Premature mortality and morbidity, estimated by a combination of how healthy people feel and the percent of low birth weight babies, were given equal weight as measures of health outcomes. Various measures of health behaviors, clinical care, social and economic factors, and the physical environment were weighted as measures of health determinants and expressed as composite scores. The website also provides comparative rankings of health outcomes and measures of health determinants at the county level. The authors describe their methods of data collection and analysis in some detail, including a justification of their final choices for weighting individual variables in the composite score. This remarkable effort is worth exploring.

At the outset, the authors had to choose among many candidate health outcomes and determinants. How did they do? Are these the right measures of health or just available statistics? What other health determinants could reveal important insights?

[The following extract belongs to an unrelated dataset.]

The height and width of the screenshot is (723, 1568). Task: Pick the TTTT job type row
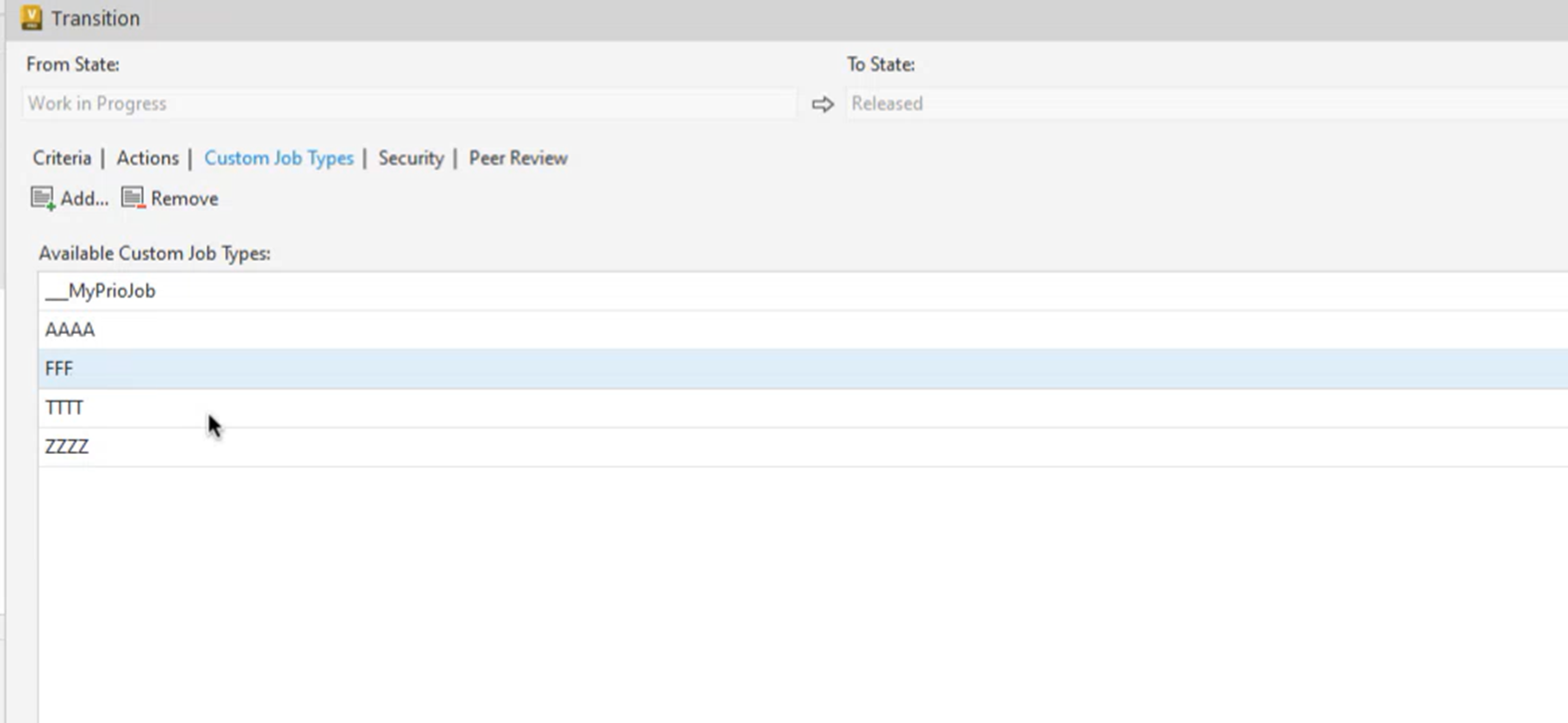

Several limits are notable.  Among them: This is a cross-sectional analysis and cannot determine causal relationships.  Genetics, gender, race, and ethnicity are left out. The relative contribution of each group of health determinants always adds up to 100%, regardless of context. (Health behaviors were assigned a weight of 40%, health care 10%, socioeconomic factors 40%, and the physical environment 10% for the final composite score. The justification for these relative weights and alternative opinions are available on the website.) Thus, potential interactions among health determinants are not considered.

For example, the report uses air pollution as a measure of environmental quality, yet it doesn’t acknowledge that people who are socioeconomically disadvantaged are more susceptible to the health effects of air pollution than people who are better off. It’s increasingly clear that air pollution causes more asthma and asthma attacks in children lower on the socioeconomic ladder, independent of other environmental exposures. How should we think about this? Is the problem air pollution, socioeconomic stressors, or both? How does our answer influence what we propose to do? If we ignore interactions, we not only underestimate the impacts of combined eco-social variables in vulnerable groups but also set ourselves up to fail to identify interventions that can have multiple, cross-cutting benefits.  

Despite its inevitable simplifications and assumptions, this detailed report deserves attention and discussion, especially among those of us embracing an ecological model of health. It raises many interesting questions. Is this the right mix of individual and county-wide variables? Are there other measures of health at the county level worth identifying? Are there other measures of environmental quality and integrity that should be added? 
Maybe the report’s biggest contribution will be to set the stage for soliciting ideas about what to do with the information.  Should high-ranking counties be complacent? Should they compete with themselves to improve? Counties struggling with poor health outcomes and multiple adverse health determinants will need something more than disconnected, poorly-coordinated activities. They must understand that risk factors don’t exist in isolation but rather in a complex, interactive web of causation. In those counties, the entire web needs fundamental transformation, achieved through creative, strategic interventions. This is no small task. I think of Donella Meadows’ Places to Intervene in a System in which she says: “There are no cheap tickets to systems change.  The higher the leverage point, the more the system resists changing it.”  Perhaps this is where collaborations like CHE come in…strength in numbers, ideas, and mutual support.